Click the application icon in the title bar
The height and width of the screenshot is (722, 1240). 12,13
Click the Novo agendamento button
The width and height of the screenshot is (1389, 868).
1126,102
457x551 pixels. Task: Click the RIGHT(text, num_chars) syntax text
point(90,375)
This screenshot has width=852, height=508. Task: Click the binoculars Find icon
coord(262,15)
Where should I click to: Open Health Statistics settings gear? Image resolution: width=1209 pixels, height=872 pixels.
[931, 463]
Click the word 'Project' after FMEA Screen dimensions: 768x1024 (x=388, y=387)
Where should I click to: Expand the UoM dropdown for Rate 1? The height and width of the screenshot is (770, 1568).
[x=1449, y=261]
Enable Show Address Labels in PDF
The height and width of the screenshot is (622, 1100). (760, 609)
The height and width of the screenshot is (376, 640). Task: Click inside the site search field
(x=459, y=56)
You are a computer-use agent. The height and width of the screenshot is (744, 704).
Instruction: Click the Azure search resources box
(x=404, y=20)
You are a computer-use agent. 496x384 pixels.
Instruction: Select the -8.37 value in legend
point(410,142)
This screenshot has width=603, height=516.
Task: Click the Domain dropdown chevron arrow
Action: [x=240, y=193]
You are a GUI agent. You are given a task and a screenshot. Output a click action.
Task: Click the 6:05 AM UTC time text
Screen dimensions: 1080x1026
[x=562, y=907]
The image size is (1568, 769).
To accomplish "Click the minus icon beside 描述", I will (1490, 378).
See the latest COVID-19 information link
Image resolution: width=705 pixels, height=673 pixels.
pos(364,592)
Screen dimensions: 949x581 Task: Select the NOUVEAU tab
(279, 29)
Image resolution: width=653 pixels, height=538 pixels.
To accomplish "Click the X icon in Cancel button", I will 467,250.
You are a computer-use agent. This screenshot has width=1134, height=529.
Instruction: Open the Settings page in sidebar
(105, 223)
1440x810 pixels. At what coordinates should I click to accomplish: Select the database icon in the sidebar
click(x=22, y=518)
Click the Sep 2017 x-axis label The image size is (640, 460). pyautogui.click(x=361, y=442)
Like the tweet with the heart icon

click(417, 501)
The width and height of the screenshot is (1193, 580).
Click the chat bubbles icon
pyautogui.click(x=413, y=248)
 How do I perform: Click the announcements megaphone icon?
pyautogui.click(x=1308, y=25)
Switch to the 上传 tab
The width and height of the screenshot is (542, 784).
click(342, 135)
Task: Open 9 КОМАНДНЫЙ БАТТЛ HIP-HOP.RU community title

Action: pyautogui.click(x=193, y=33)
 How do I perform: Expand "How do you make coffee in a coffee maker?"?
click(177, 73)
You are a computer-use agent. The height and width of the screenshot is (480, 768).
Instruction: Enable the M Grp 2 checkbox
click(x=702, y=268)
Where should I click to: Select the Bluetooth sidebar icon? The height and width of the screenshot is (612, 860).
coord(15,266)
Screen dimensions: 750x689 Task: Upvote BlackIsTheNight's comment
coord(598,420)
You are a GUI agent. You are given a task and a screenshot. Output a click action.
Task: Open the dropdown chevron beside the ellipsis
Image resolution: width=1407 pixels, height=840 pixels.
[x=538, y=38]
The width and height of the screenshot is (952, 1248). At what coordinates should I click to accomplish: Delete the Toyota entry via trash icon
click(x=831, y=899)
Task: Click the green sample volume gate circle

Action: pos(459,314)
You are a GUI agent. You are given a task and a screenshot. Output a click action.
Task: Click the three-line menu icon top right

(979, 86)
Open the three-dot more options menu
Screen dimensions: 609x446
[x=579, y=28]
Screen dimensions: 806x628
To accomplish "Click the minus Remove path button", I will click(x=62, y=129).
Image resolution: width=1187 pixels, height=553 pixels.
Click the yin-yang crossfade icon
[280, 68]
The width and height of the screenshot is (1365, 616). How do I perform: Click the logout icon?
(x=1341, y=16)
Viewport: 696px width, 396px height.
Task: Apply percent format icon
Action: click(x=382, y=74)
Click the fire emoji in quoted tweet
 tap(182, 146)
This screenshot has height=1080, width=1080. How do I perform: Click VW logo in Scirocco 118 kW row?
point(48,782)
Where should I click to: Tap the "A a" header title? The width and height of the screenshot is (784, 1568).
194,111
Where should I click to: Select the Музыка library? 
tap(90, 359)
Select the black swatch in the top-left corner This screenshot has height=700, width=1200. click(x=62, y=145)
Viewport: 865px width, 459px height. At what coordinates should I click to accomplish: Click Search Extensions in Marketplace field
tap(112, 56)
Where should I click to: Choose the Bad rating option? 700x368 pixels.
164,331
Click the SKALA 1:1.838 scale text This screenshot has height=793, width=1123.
· · · ·
_What you are asked to do_
When the word "beside" shows up in a line of the entries, report that line.

_Response for this exercise_
To accomplish "Click the minus icon beside 描述", I will (1490, 378).
Task: Open the dropdown chevron beside the ellipsis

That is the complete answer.